El historiador neerlandés Pieter Geyl dijo: “La historia es un debate sin fin”. No siempre. Muchos de los grandes temas históricos están firmemente resueltos. Nadie sugiere de manera seria que el allanamiento en el caso Watergate estuviera justificado, e incluso Marjorie Taylor Greene se retractó de su afirmación de que el atentado del 11-S fue un trabajo interno.
En un principio, el mismo consenso parecía aplicarse a lo ocurrido el 6 de enero de 2021. “Como todos los estadounidenses, estoy indignado por la violencia, la anarquía y el caos”, dijo Donald Trump al día siguiente de los disturbios que él mismo inspiró. Trump parecía haber tachado la línea en su declaración dirigida a los alborotadores: “Ustedes no me representan. No representan a nuestro movimiento”. Incluso en ese momento, no se atrevió a decir eso. Pero sí dijo que no representaban al país, y la culpabilidad de aquellos que saquearon el Capitolio no parecía tener gran margen de duda.
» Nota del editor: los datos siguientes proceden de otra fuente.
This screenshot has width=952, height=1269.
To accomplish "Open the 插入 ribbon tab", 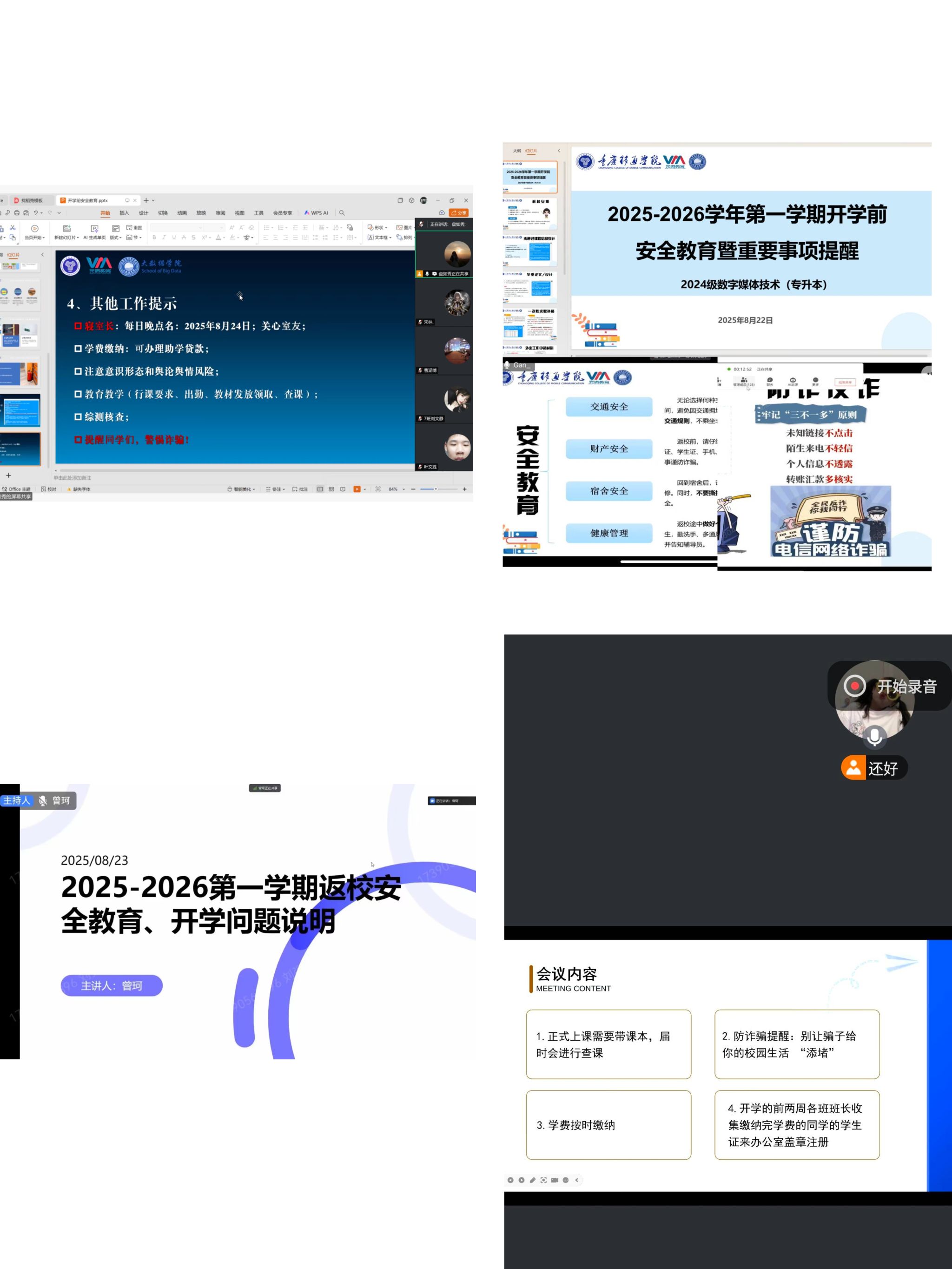I will click(x=124, y=213).
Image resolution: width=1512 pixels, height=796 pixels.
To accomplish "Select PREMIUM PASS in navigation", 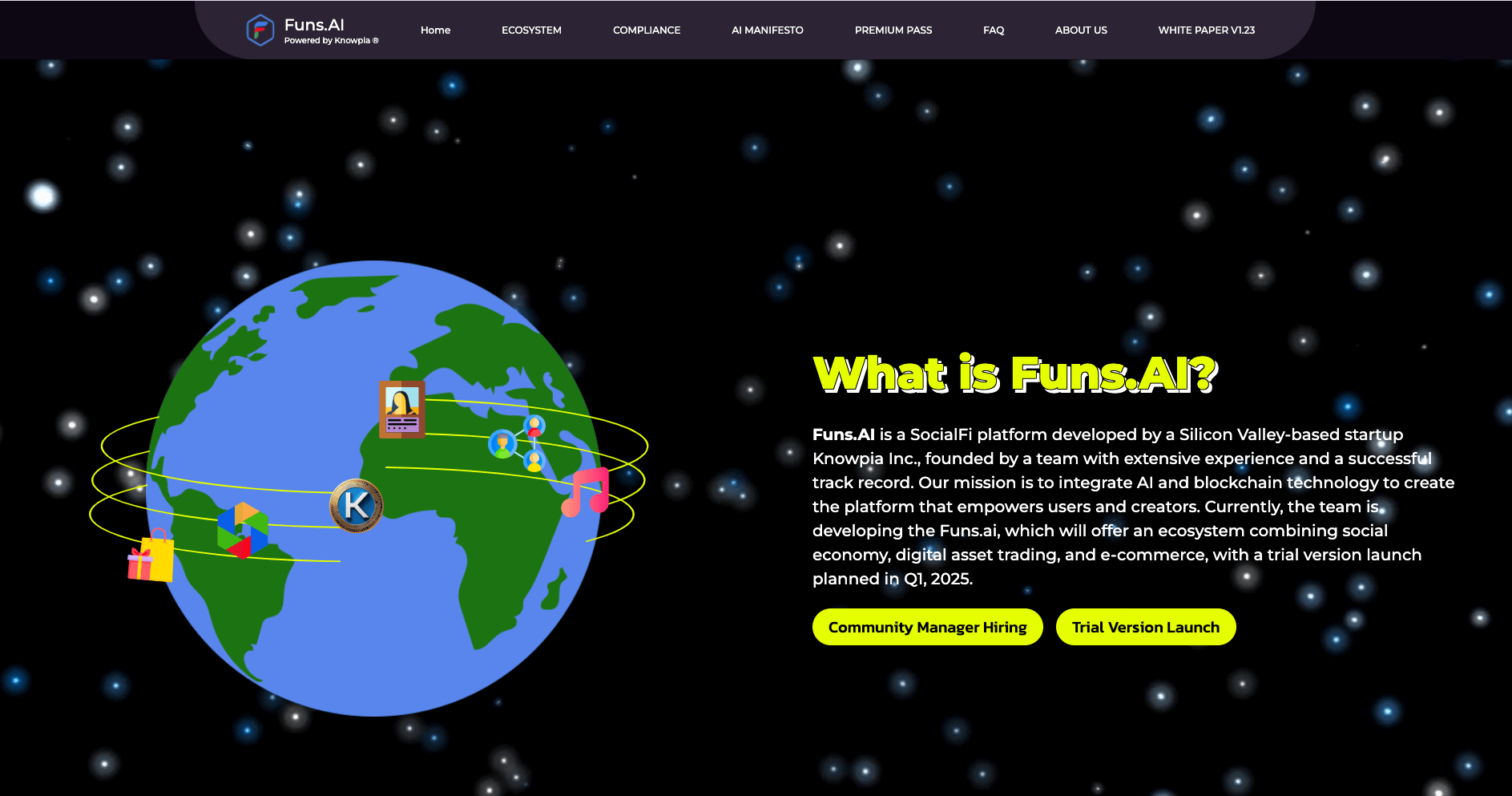I will tap(893, 30).
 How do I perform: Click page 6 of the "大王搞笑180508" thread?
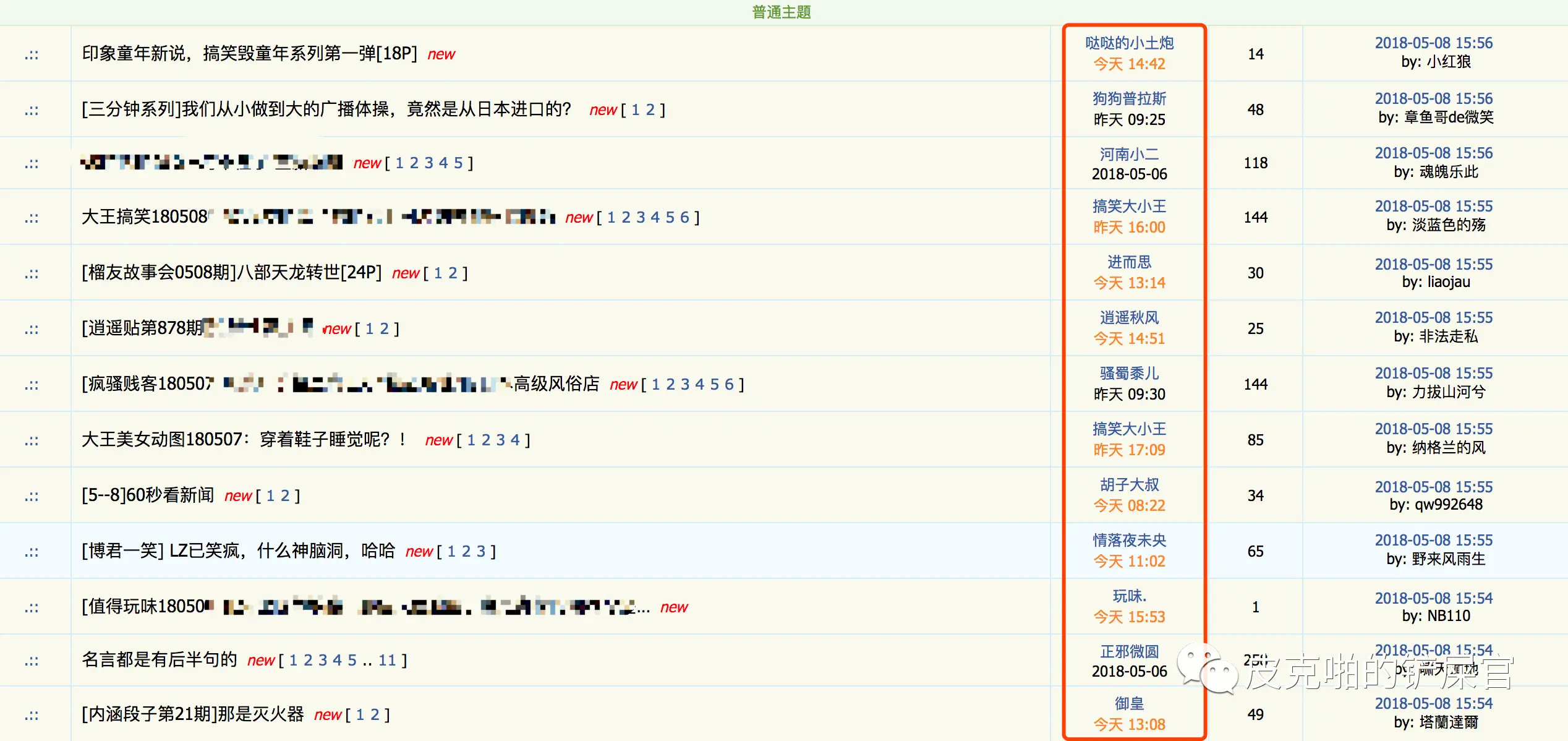pos(686,216)
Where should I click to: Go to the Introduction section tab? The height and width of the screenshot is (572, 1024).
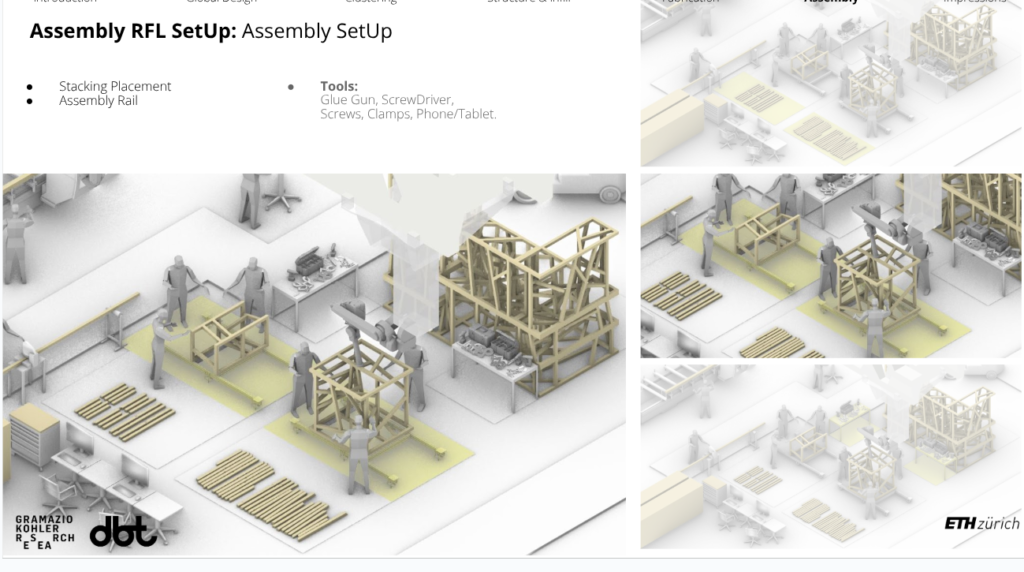coord(65,2)
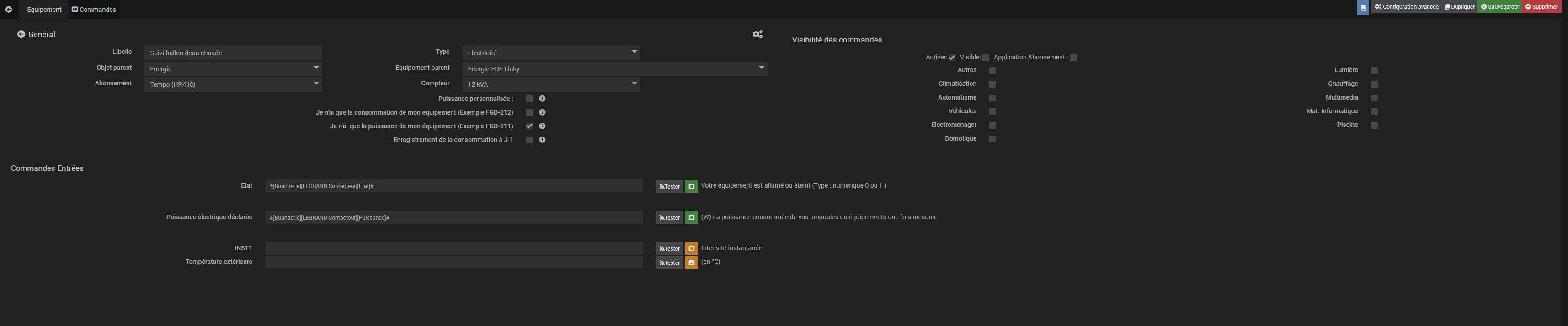
Task: Click the green Sauvegarder button
Action: (1499, 7)
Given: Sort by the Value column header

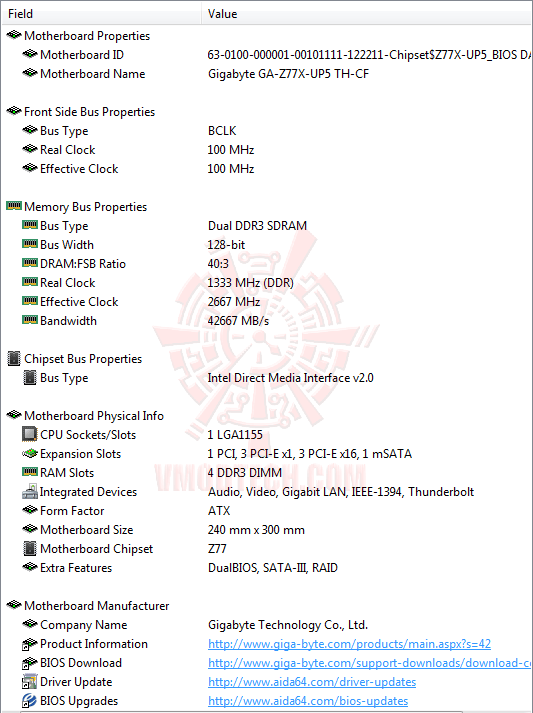Looking at the screenshot, I should pyautogui.click(x=367, y=14).
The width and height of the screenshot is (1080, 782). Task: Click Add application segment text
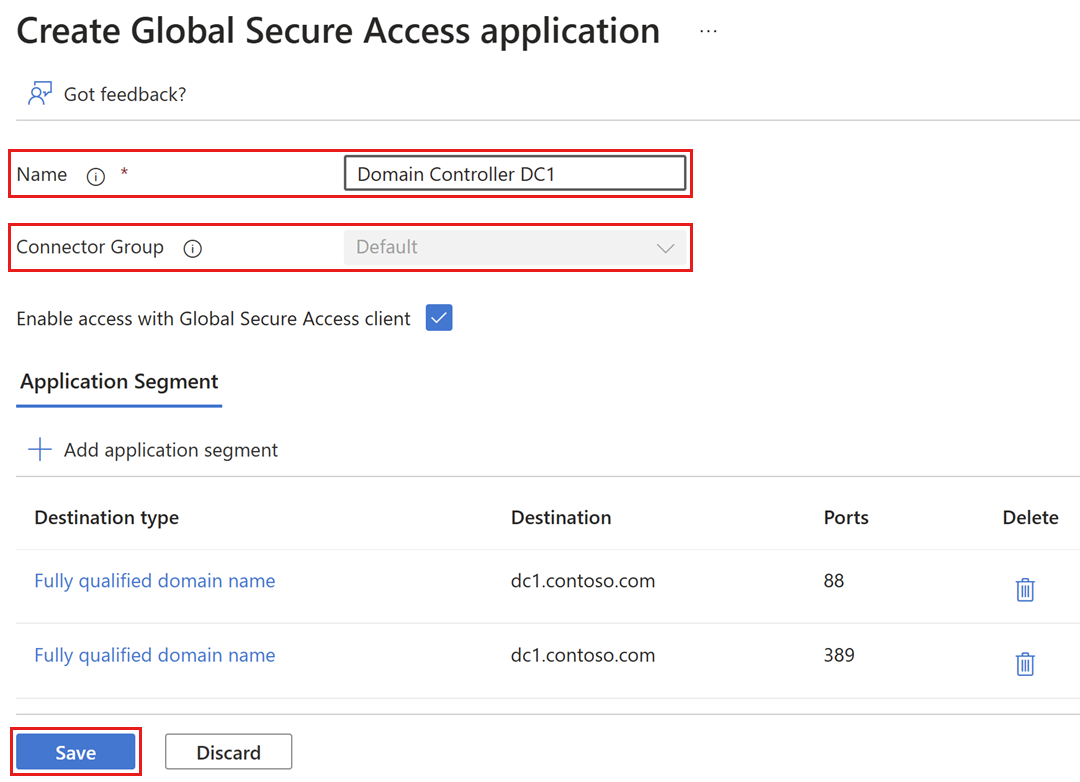click(x=171, y=450)
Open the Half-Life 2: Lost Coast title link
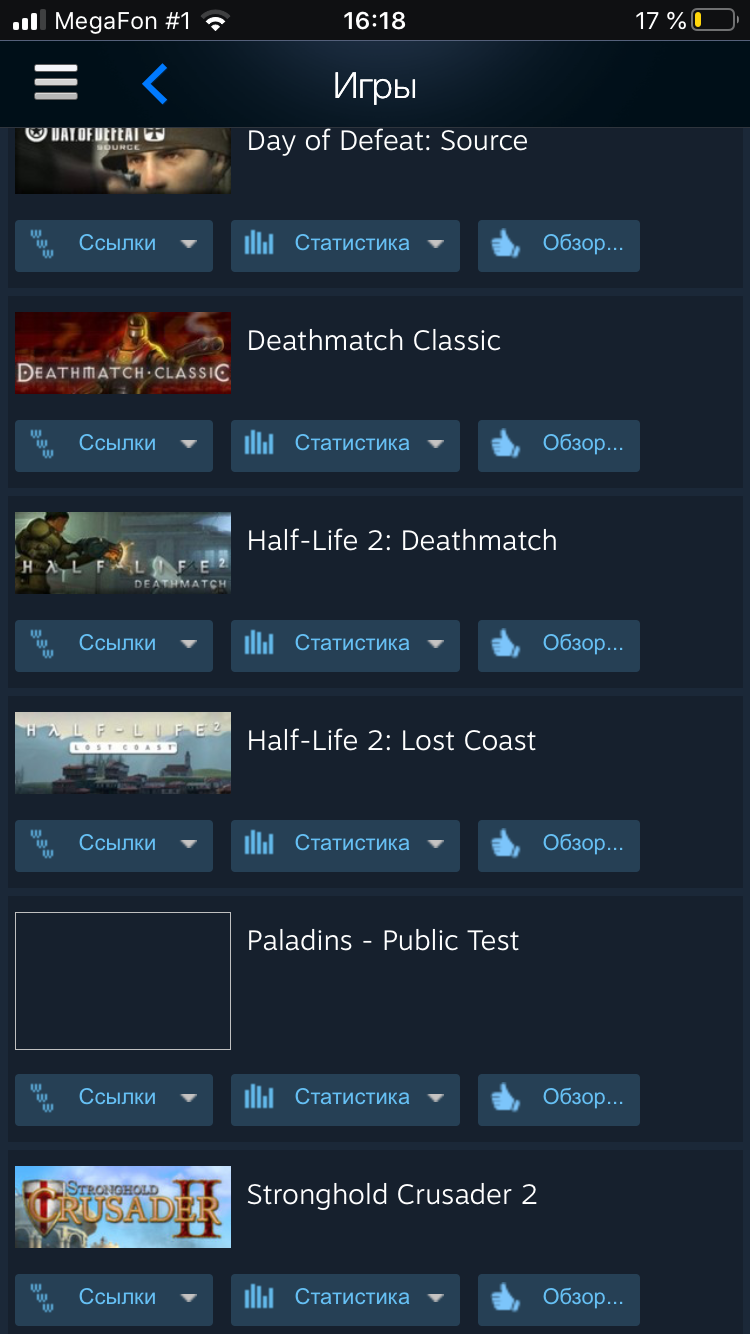The image size is (750, 1334). click(391, 741)
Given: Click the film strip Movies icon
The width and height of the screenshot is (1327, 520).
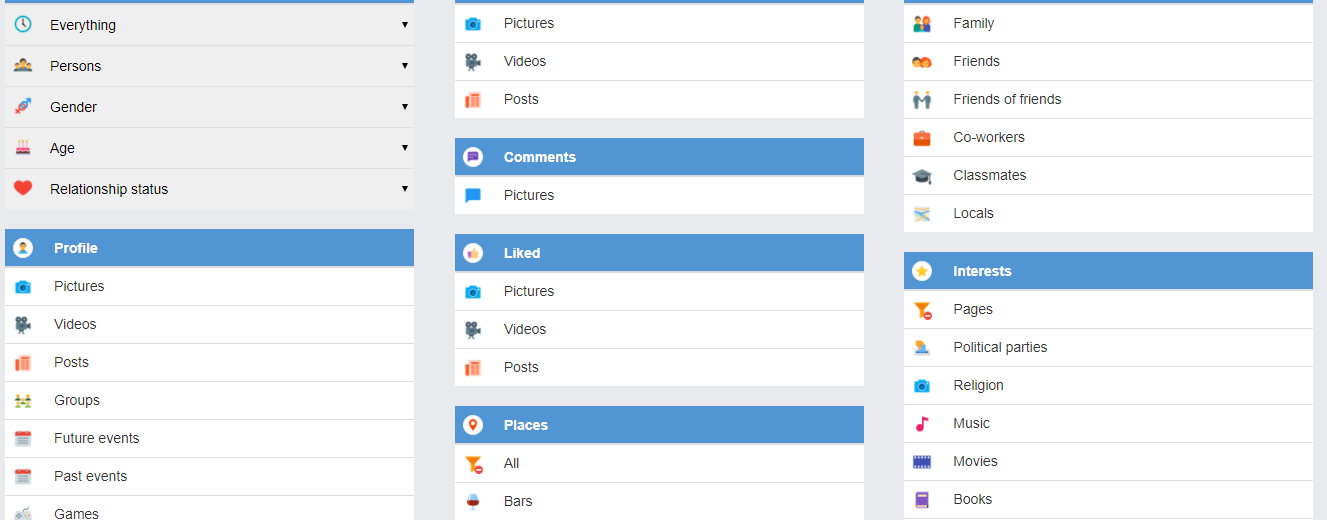Looking at the screenshot, I should [922, 462].
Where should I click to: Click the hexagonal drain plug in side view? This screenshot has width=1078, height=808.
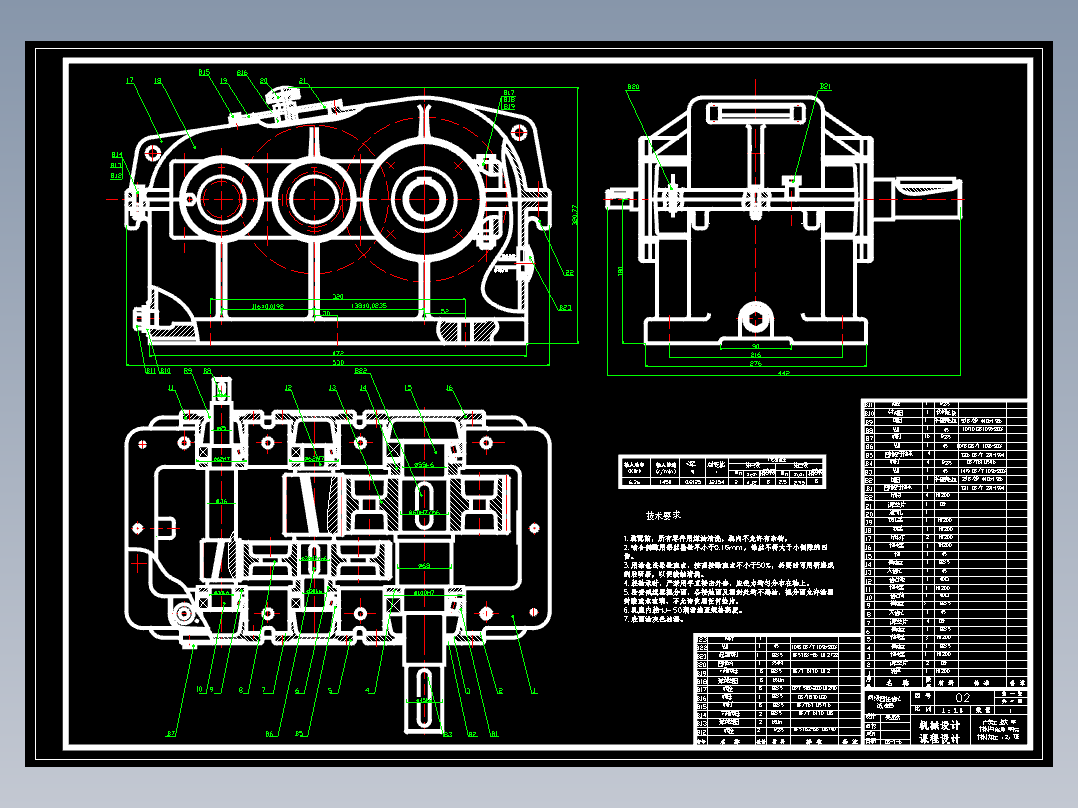756,319

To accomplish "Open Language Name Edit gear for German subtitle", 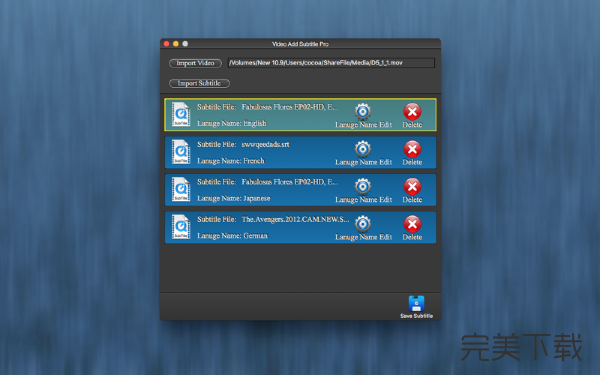I will pyautogui.click(x=363, y=224).
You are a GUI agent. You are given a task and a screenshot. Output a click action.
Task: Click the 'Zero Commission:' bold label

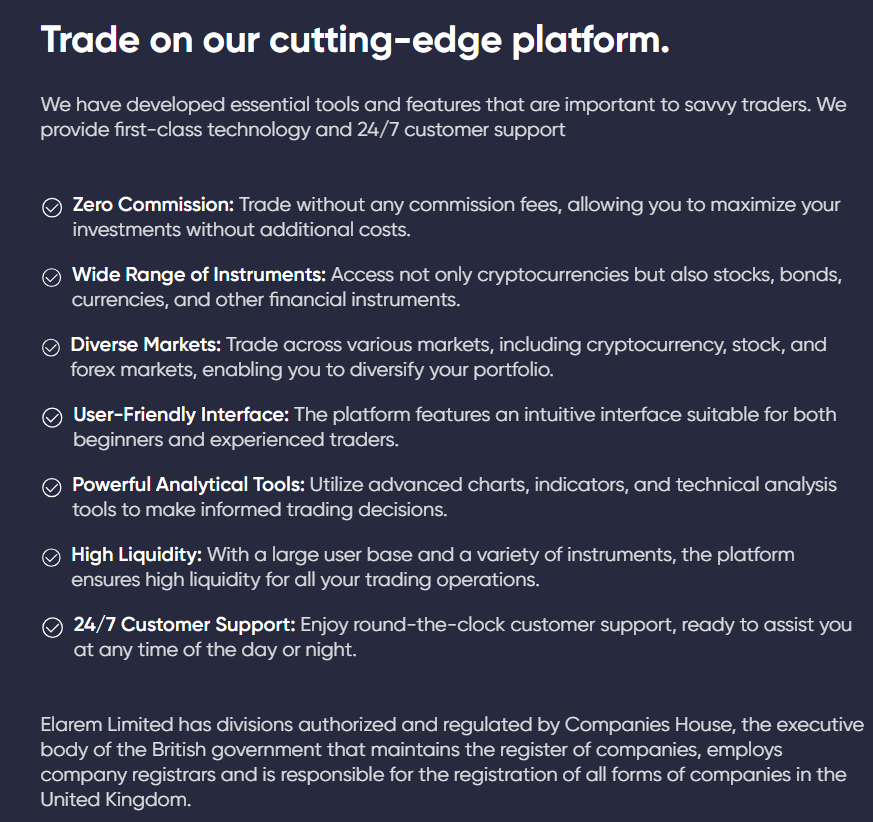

Por supuesto, Trump no tardó mucho en pasar de condenar a los alborotadores a celebrarlos. Y con su reciente victoria de noviembre, la narrativa de la amenaza más grave que ha habido para la república estadounidense desde la Guerra Civil de pronto está en juego.
Para Trump, la nueva lucha sobre el 6 de enero es una oportunidad de reescribir no solo el momento más irresponsable de su irresponsable vida, sino la propia historia estadounidense.
Para sus críticos, el 6 de enero se ha convertido en un aniversario insoportable; un recordatorio de cuánto músculo constitucional perdimos ese día y cuánto más podría desgastarse en los próximos cuatro años. En aquellos días, muchos nos consolábamos pensando que, a pesar de todo el trauma, al menos Trump se había ido para siempre. Ahora regresó, y su elección será certificada por segunda vez en la misma fecha en la misma cámara profanada por sus insurrectos.